We are exchanging \(\mathrm{Ag}^{+}\)and \(\mathrm{K}^{+}\)on a strong acid resin with \(8 \%\) divinylbenzene (DVB). Total resin capacity is \(\mathrm{c}_{\mathrm{RT}}=2.0 \mathrm{eq} / \mathrm{L}\), and ionic concentration of feed solution is \(\mathrm{c}_{\mathrm{T}}=1.20\) eq/L, all of which is \(\mathrm{Ag}^{+}\). Column is initially at a solution concentration of \(\mathrm{c}_{\mathrm{T}}=0.20 \mathrm{eq} / \mathrm{L}\), all of which is \(\mathrm{K}^{+}\).

a. How long does it take for the total ion wave to break through?

b. At what time does \(\mathrm{Ag}^{+}\)shock wave break through?

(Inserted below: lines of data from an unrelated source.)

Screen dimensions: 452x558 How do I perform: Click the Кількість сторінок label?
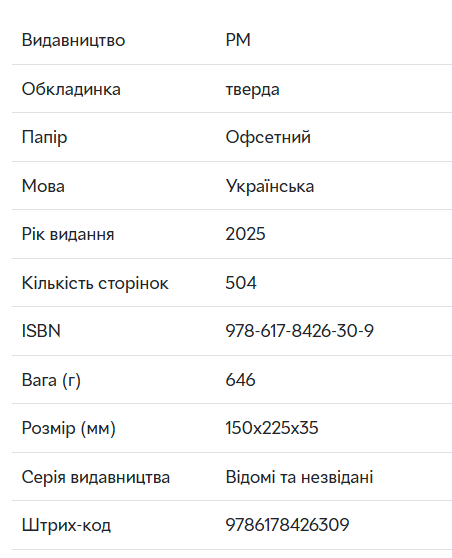tap(95, 283)
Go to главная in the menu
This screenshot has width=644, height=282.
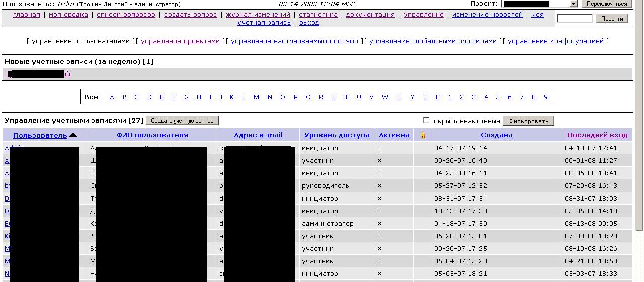26,15
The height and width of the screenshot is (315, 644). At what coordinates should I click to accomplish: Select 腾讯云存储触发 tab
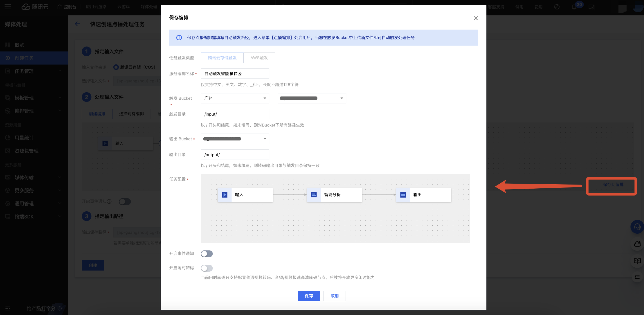coord(222,58)
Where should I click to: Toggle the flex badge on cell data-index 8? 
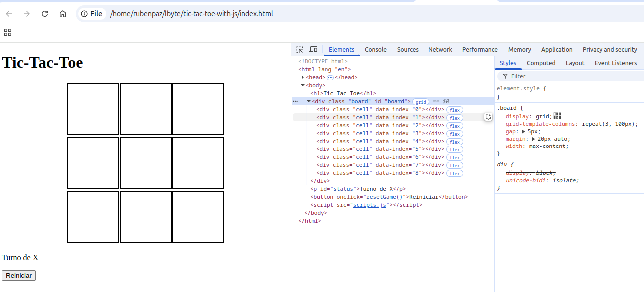coord(454,173)
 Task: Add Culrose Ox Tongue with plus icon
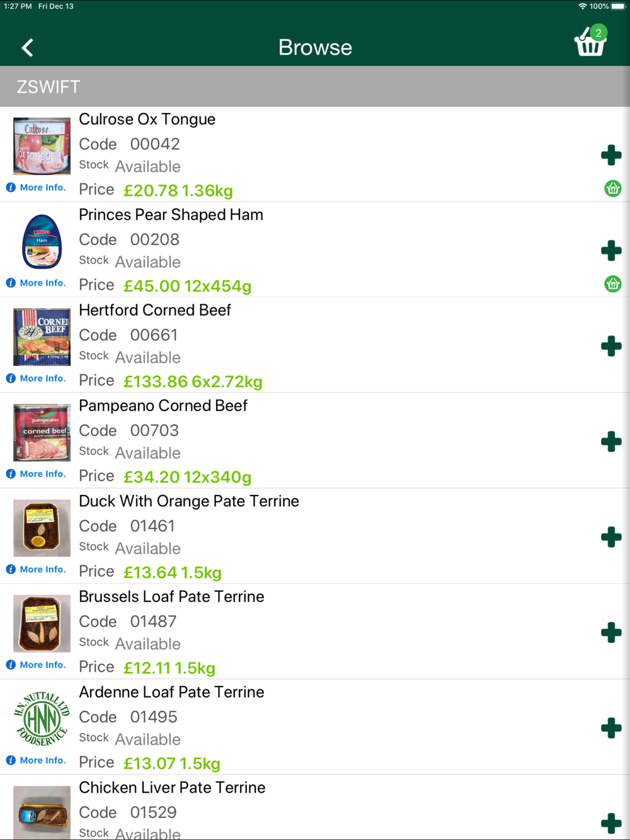(611, 156)
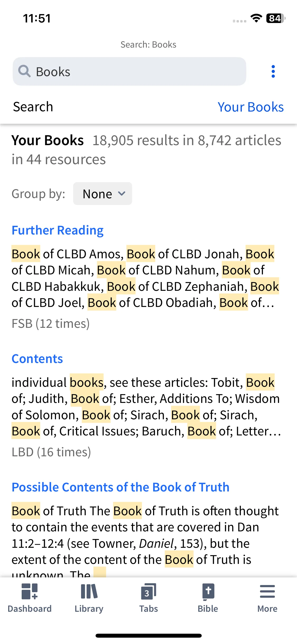The image size is (297, 644).
Task: Focus the Books search field
Action: coord(129,71)
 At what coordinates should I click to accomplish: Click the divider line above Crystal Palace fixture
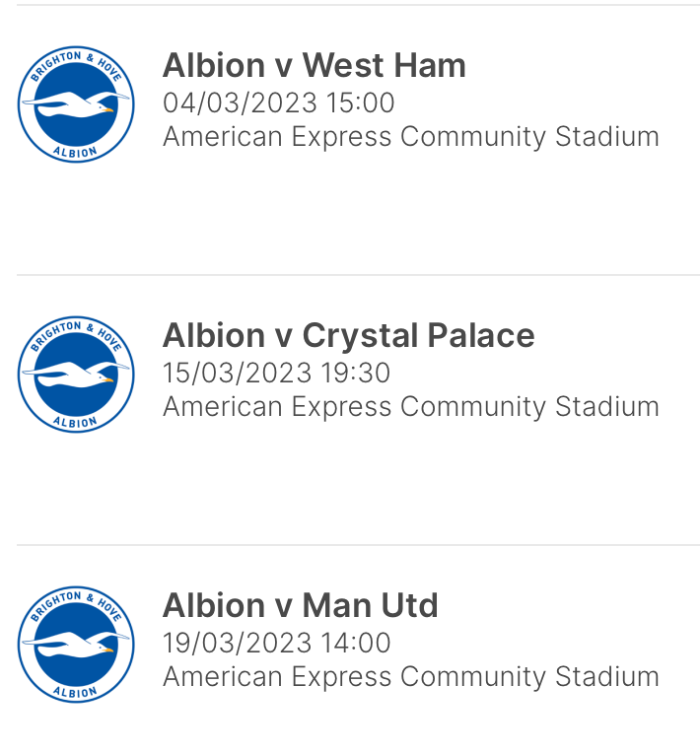[x=358, y=275]
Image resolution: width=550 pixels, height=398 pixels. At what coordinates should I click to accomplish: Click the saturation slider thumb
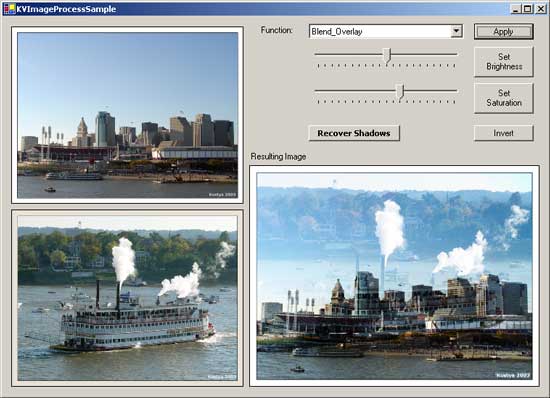tap(400, 92)
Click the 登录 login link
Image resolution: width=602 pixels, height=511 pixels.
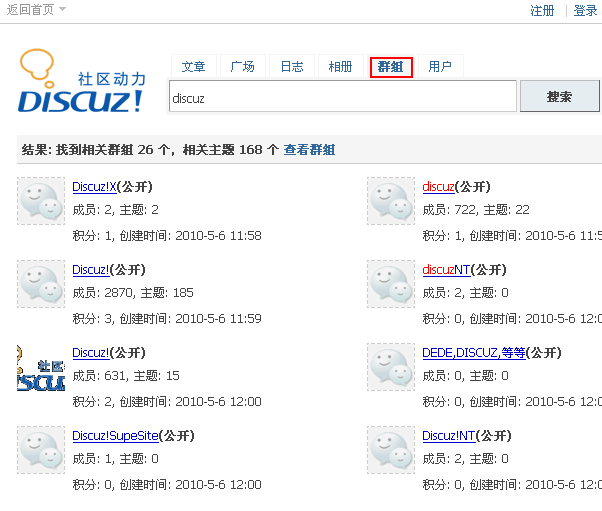pos(585,11)
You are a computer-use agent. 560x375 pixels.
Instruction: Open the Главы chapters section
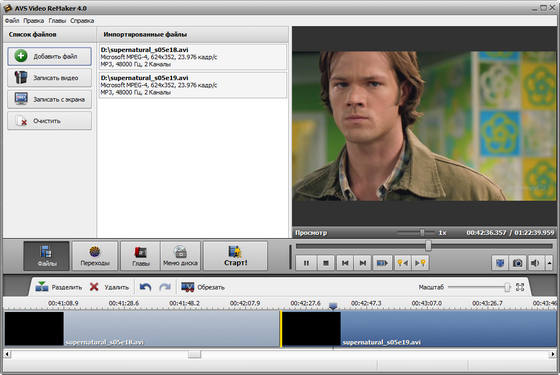tap(140, 256)
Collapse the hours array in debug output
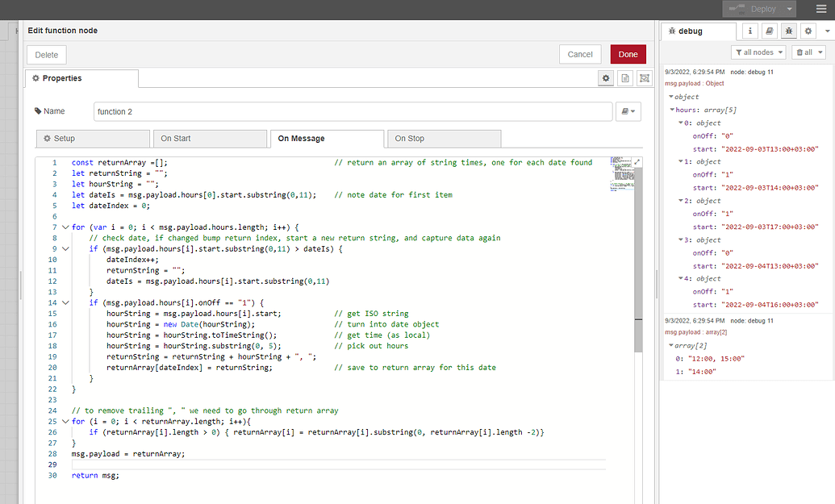The image size is (835, 504). point(672,110)
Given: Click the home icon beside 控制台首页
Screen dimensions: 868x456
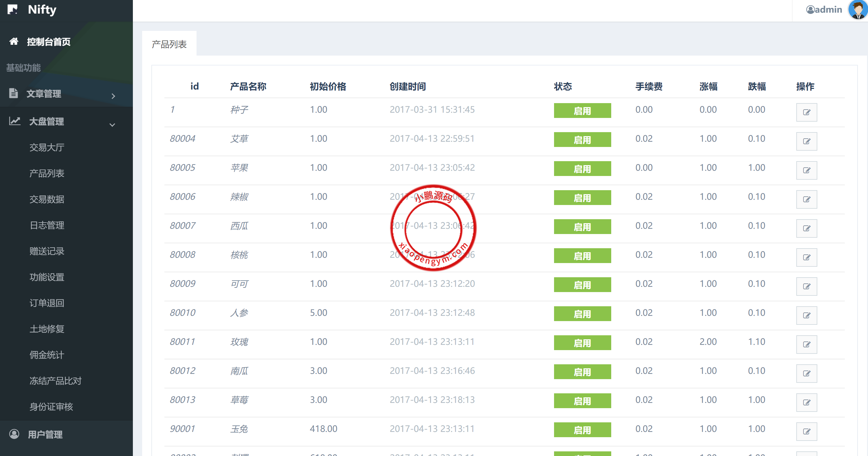Looking at the screenshot, I should point(14,41).
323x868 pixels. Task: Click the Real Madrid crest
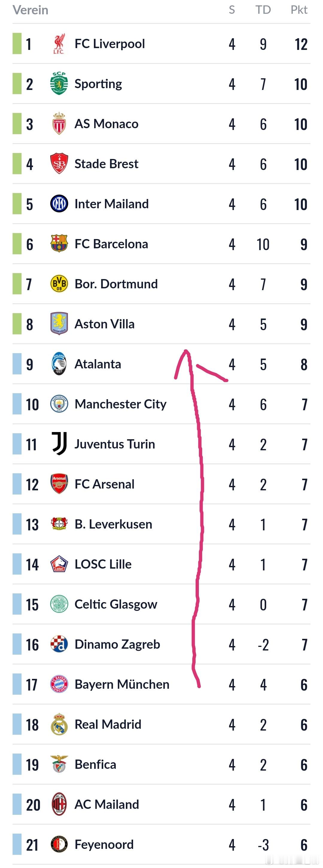tap(59, 724)
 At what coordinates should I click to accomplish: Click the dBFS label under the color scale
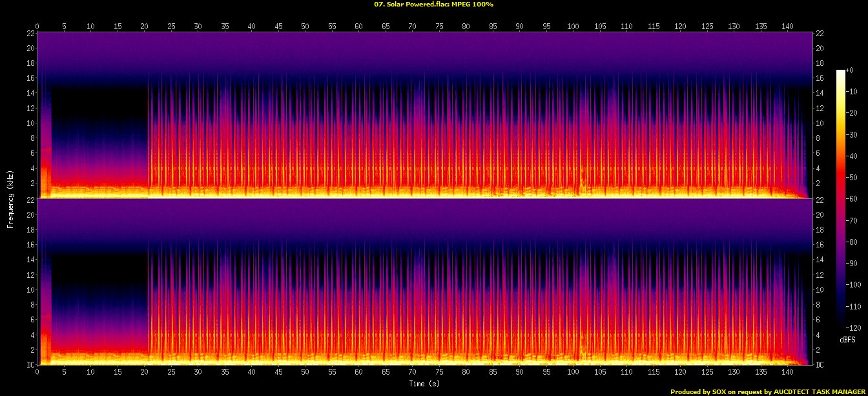[x=847, y=339]
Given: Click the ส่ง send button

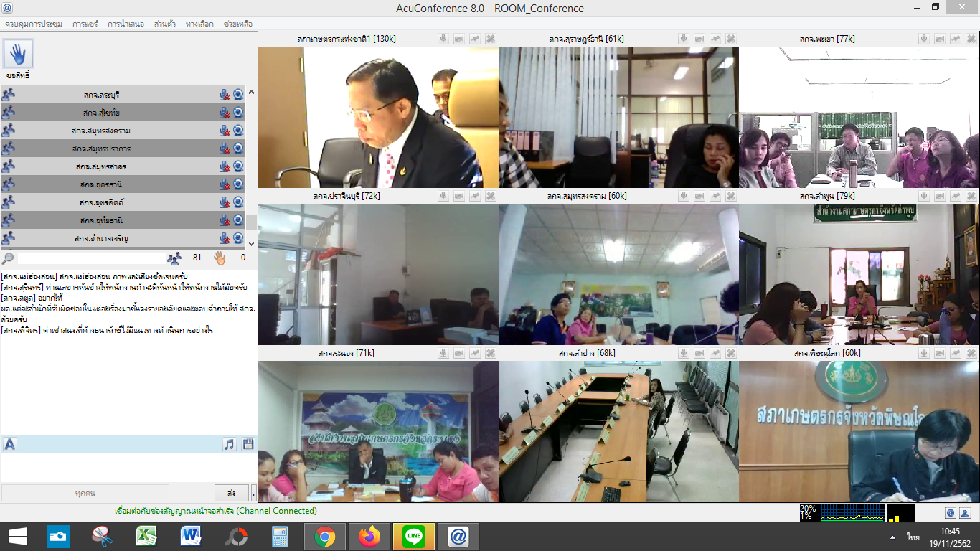Looking at the screenshot, I should pyautogui.click(x=231, y=493).
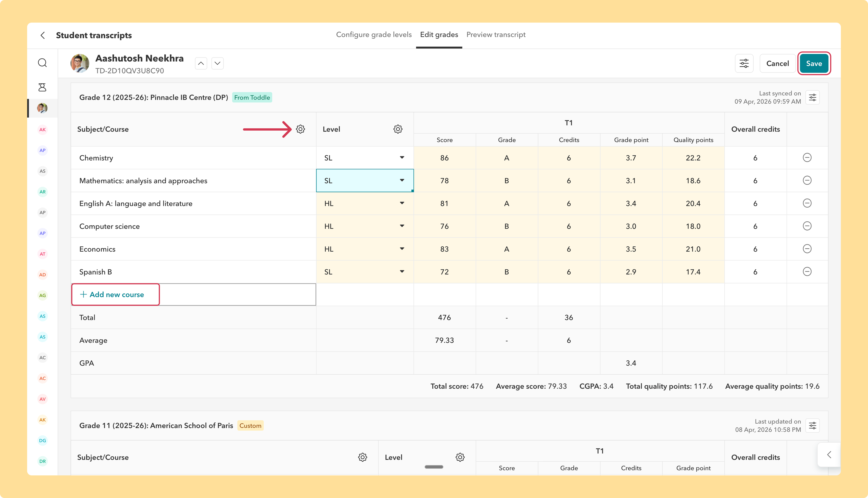Open Level column settings gear in Grade 12
This screenshot has width=868, height=498.
398,129
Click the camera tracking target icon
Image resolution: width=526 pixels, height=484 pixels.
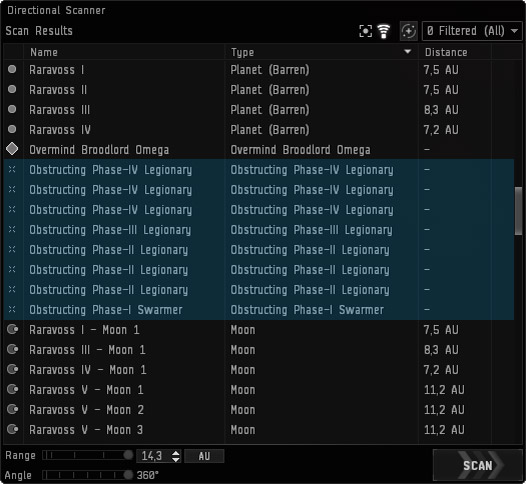(365, 31)
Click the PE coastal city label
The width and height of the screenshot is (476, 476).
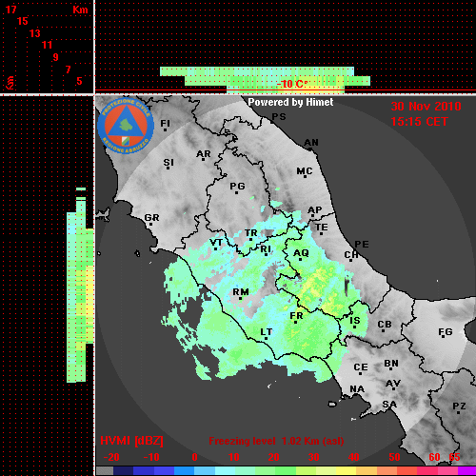pos(362,244)
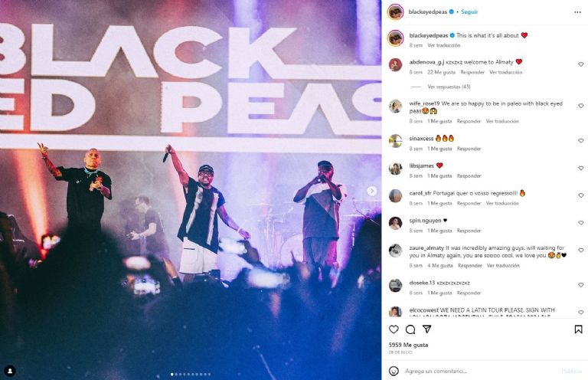
Task: Share the post via paper plane icon
Action: tap(426, 329)
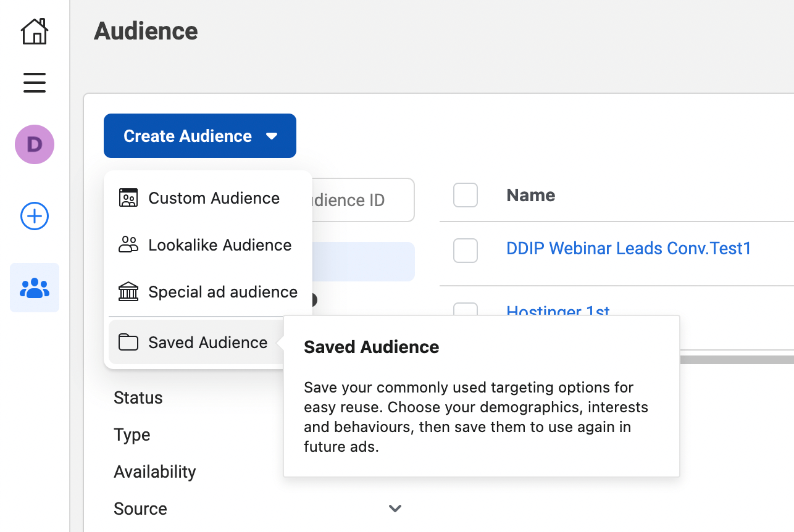Go to the home icon in sidebar

pos(35,31)
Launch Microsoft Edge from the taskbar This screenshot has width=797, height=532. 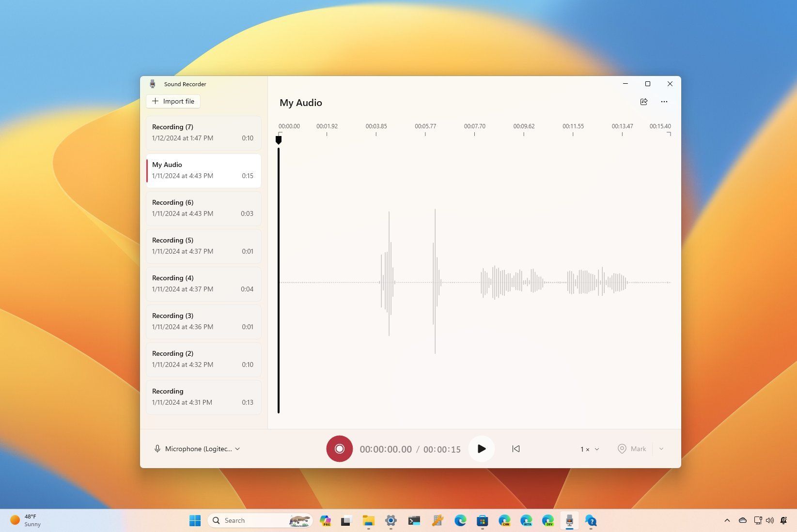tap(460, 520)
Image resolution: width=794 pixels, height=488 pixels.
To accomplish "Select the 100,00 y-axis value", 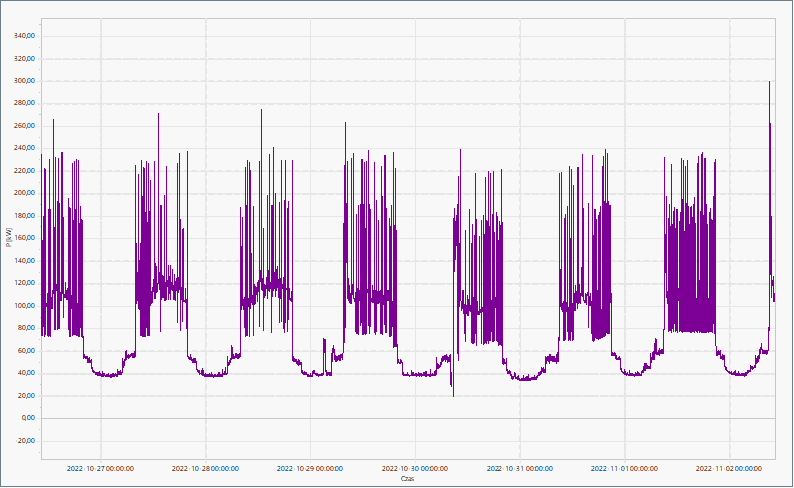I will 24,306.
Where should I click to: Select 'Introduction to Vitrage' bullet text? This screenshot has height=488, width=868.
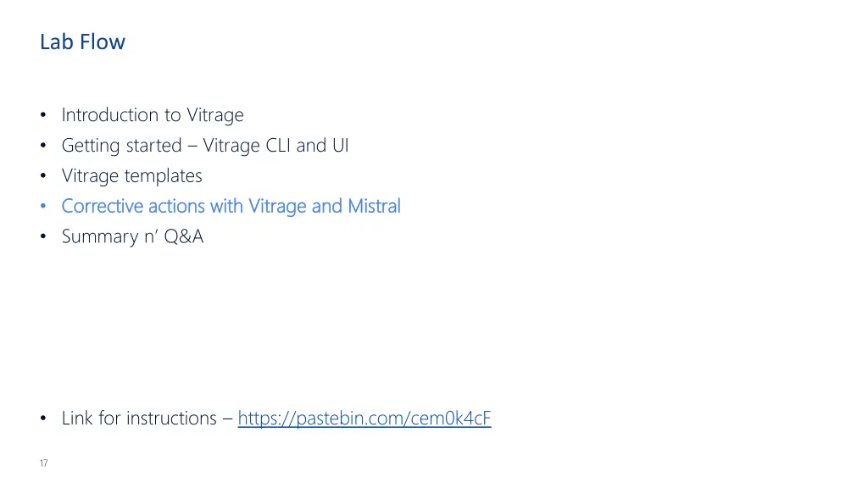[x=153, y=115]
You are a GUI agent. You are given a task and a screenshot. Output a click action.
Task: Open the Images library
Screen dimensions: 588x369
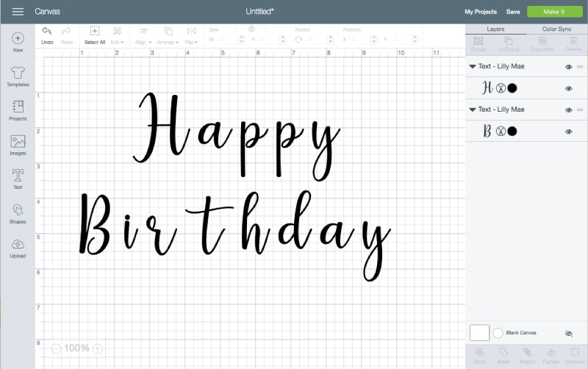pyautogui.click(x=18, y=142)
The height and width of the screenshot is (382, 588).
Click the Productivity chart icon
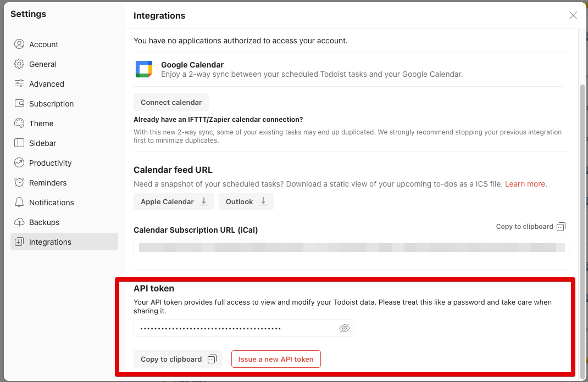click(x=19, y=163)
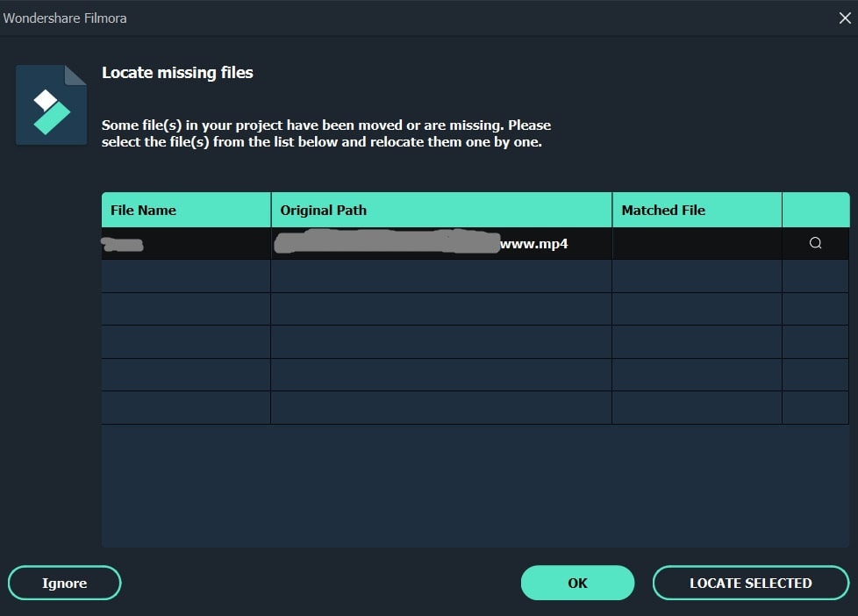Click the Locate missing files heading

point(177,73)
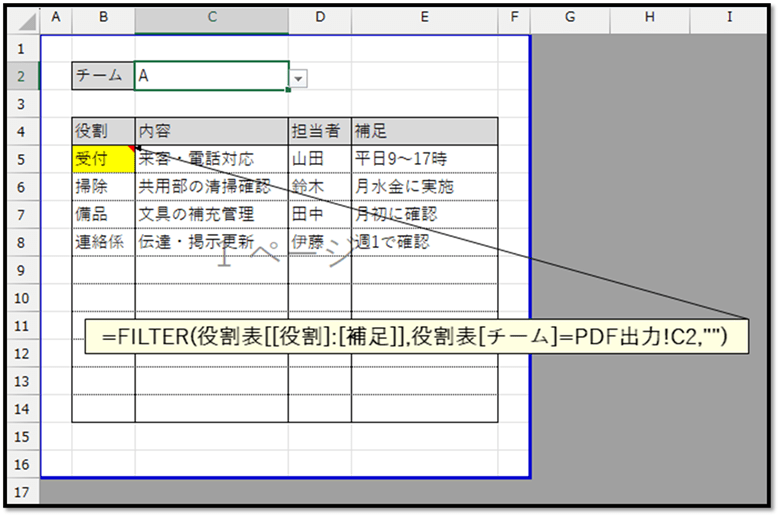Click the チーム label cell
This screenshot has width=779, height=516.
[x=102, y=77]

c. After \(\mathrm{Ag}^{+}\)shock wave breaks through, regenerate column with pure \(\mathrm{K}^{+}\)solution with \(\mathrm{c}_{\mathrm{T}}=1.20 \mathrm{eq} / \mathrm{L}\). Predict shape of ensuing diffuse wave. (Reset \(\mathrm{t}=0\) when start \(\mathrm{K}^{+}\) regeneration solution.)

Data: \(\varepsilon_{\mathrm{e}}=0.40, \varepsilon_{\mathrm{p}}=0.0, \mathrm{~K}_{\mathrm{E}}=1.0, \mathrm{v}_{\text {super }}=3.0 \mathrm{~cm} / \mathrm{min}, \mathrm{L}=50.0 \mathrm{~cm}\).